Given passage »

********************

Theorem nfcvd 2309

Description: If x is disjoint from A, then x is not free in A. (Contributed by Mario Carneiro, 7-Oct-2016.)

Assertion

Ref	Expression
nfcvd	|- ( ph -> F/_ x A )

Distinct variable group:   x, A

Allowed substitution hint:   ph( x)

Proof of Theorem nfcvd

Step	Hyp	Ref	Expression
1		nfcv 2308	. 2 |- F/_ x A
2	1	a1i 9	1 |- ( ph -> F/_ x A )

********************

Records »
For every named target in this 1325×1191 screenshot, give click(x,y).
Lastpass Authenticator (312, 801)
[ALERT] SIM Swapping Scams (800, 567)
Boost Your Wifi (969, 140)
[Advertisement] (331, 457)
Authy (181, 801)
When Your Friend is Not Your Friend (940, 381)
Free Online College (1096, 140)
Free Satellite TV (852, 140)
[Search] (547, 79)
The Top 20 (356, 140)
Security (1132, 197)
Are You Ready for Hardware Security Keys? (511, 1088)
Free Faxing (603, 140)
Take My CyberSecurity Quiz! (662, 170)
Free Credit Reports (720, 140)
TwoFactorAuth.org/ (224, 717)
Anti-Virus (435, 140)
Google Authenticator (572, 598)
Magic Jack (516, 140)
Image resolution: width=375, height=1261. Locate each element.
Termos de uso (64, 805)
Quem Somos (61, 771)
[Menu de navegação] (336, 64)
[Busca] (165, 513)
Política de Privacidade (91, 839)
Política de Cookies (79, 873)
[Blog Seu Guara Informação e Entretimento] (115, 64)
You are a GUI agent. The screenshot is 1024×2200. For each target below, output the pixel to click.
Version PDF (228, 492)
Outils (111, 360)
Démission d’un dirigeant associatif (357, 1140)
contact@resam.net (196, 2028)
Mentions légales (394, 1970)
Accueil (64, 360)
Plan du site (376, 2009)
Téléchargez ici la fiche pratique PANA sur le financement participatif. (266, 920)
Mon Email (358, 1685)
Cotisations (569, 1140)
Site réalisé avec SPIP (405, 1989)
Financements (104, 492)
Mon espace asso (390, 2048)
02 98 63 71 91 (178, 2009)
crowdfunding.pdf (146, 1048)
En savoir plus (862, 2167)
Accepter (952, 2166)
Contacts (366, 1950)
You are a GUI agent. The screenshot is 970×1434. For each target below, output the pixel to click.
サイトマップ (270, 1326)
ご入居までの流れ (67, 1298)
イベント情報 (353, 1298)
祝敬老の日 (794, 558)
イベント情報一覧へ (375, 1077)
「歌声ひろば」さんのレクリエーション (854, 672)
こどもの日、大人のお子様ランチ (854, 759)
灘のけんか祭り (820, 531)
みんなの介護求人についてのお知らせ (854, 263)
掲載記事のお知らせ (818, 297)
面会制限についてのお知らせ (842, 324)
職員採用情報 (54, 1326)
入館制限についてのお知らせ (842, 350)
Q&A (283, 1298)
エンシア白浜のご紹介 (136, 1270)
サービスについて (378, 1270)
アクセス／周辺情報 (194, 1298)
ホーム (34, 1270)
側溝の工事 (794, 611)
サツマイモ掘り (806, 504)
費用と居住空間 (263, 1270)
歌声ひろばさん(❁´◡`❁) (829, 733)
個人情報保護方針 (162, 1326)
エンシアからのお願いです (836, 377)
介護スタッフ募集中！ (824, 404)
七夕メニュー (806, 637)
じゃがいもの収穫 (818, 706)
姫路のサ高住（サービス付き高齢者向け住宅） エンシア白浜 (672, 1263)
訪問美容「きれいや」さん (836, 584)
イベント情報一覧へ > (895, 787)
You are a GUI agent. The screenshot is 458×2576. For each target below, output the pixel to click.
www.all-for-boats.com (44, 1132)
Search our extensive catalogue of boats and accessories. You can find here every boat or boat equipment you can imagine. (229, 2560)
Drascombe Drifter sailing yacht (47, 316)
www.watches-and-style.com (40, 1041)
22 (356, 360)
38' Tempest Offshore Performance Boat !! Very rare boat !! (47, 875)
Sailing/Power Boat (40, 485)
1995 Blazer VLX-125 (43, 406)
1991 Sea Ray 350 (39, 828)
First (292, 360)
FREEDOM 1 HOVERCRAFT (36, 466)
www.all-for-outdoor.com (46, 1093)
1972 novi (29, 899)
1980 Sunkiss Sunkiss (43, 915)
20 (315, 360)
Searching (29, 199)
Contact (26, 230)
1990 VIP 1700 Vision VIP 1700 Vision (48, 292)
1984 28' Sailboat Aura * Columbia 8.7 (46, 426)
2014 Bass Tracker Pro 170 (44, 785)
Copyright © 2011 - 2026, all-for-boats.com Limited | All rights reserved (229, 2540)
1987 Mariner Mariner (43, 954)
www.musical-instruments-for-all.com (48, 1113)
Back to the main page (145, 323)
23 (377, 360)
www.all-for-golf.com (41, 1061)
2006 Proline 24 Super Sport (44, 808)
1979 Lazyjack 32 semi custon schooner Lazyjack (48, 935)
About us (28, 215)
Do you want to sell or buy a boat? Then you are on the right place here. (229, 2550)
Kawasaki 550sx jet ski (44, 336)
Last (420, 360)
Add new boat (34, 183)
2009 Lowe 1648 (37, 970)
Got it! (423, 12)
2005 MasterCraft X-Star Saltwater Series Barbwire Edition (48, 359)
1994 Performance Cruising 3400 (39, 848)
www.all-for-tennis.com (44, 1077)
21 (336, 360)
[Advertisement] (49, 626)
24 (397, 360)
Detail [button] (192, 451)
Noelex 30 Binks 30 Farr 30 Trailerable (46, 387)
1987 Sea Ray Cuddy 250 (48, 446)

********************

What the task requires »
Reproduce the entire page on theorem nfcvd word for word, keeping every symbol and line in its original order.

Answer below »
Theorem nfcvd 2309

Description: If x is disjoint from A, then x is not free in A. (Contributed by Mario Carneiro, 7-Oct-2016.)

Assertion

Ref	Expression
nfcvd	|- ( ph -> F/_ x A )

Distinct variable group:   x, A

Allowed substitution hint:   ph( x)

Proof of Theorem nfcvd

Step	Hyp	Ref	Expression
1		nfcv 2308	. 2 |- F/_ x A
2	1	a1i 9	1 |- ( ph -> F/_ x A )